According to Amod Kanth, chairman of the Delhi Commission for Protection of Child Rights (DCPCR), the body has registered 10,500 cases of RTE Act violation since its implementation.

‘As per the RTE Act, the DCPCR monitors its implementation in Delhi. We have registered cases which involve violations of at least 15 kinds, like screening tests before admissions, corporal punishment, admission denial, mental harassment and others,’ Kanth told IANS in an interview.

‘Initially, we had taken suo motu cognisance of media reports, but gradually parents started approaching us and now it seems like the floodgates have opened. Wherever required, we approach the school authority concerned and the compliance level is as high as 95 percent,’ he added.

The Right of Children to Free and Compulsory Education Act was enforced April 1, 2010. The Act promises free and compulsory education to all children in the age group of 6-14.

Among others, it says no child shall be denied admission for lack of documents or if the admission cycle in the school is over. Disabled students should also be enrolled in mainstream schools.

The violations registered by DCPCR have been on the same lines.

In one case, 10 girls living in Delhi’s Azadpur area were denied admission to a school in Classes 6 to 8 because they could not provide school leaving certificates. The girls were tutored at home.
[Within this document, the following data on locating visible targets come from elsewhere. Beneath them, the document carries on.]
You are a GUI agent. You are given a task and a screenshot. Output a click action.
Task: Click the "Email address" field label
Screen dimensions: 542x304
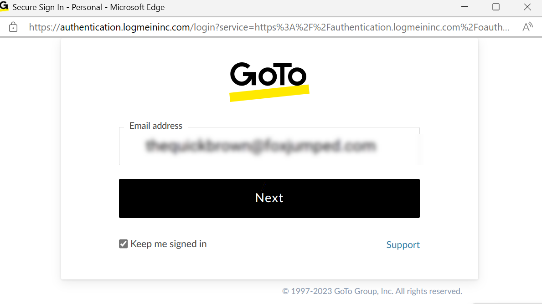point(155,126)
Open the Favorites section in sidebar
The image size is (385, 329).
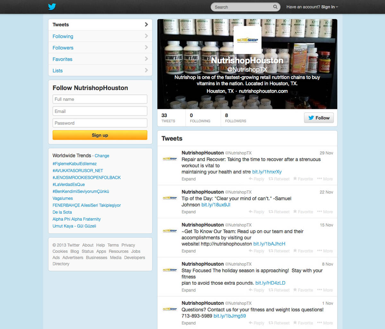pyautogui.click(x=62, y=59)
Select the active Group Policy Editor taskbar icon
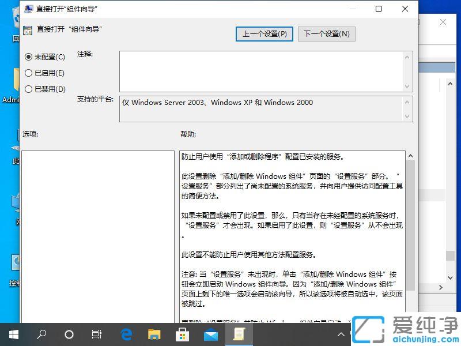The image size is (461, 346). [239, 334]
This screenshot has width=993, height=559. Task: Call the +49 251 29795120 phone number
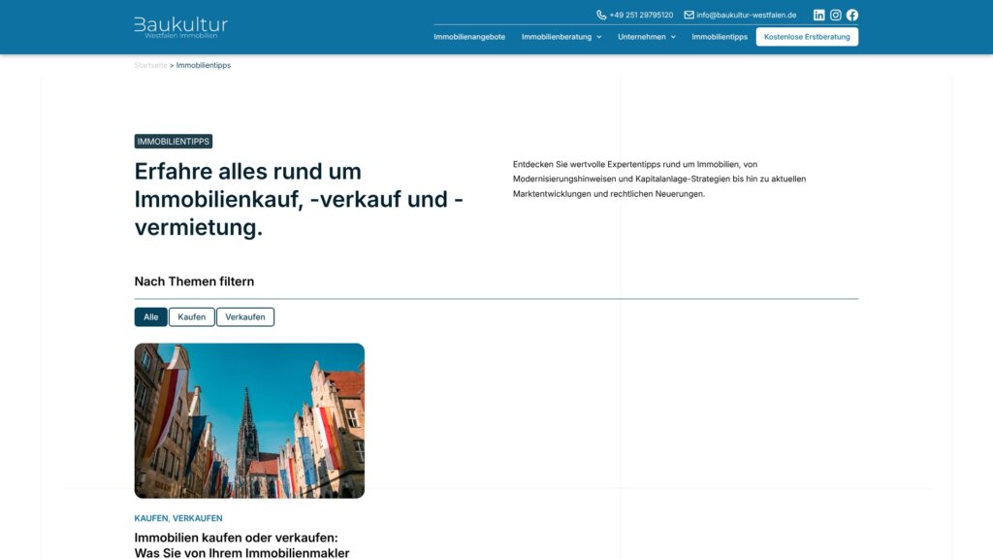[x=642, y=15]
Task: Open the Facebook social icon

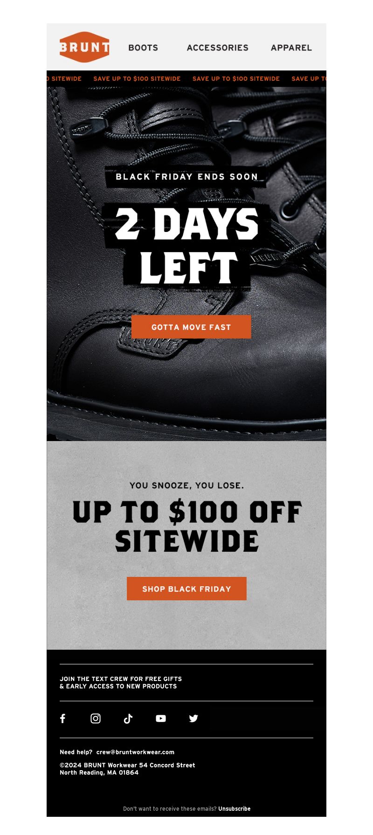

‘The commission intervened and issued a notice to the school principal after which the girls were admitted to the Government Girls Senior Secondary School, Azadpur,’ a DCPCR document revealed.

In another case, a physically handicapped father approached the commission after his daughter was denied admission under the EWS quota in a public school at Shalimar Bagh, northwest Delhi. In yet another instance, a Class 5 child was asked to take admission elsewhere on complaint of his ‘poor hygiene’ and behaviour, prompting his parents to approach the commission.

In the EWS quota case, a notice was issued to the school after which the girl was given admission under the quota, while in the other case the child was taken back to the school after counselling.

The main reason for these violations, Kanth said, is lack of awareness among teachers, school authorities and parents alike.

‘For this reason, we have been conducting awareness programmes for teachers and others on the RTE Act. Teachers and schools have to realise that nearly half a million children in Delhi alone are out of school and most of them are homeless, working children. Across the country the number is nearly 60 million,’ Kanth told IANS.

‘They have to also understand that it’s their responsibility to bring those children who are unreachable to schools. The role of voluntary organisations is important in this, but it is not mentioned in the RTE Act,’ he added.

The DCPCR issued notice to the Delhi government Friday on the nursery admission guidelines that it says are against the provisions of the RTE Act.

Other than the random selection criteria for 25 percent seats in the EWS category, the notice said for the rest of the 75 percent the guidelines violated the RTE Act since schools would be able to formulate their own admission policy.

‘The schools will be free to base their criteria like sibling, alumni, single parent, transfer case or neighbourhood. Multiple criteria would create preferences for certain types of categories of children over the other category of children which would be a clear violation of provisions of the RTE Act,’ a DCPCR statement said.

Kanth added: ‘The DCPCR is like a legal body. We are not toothless and our aim is not to act like an NGO. We act like a civil court.’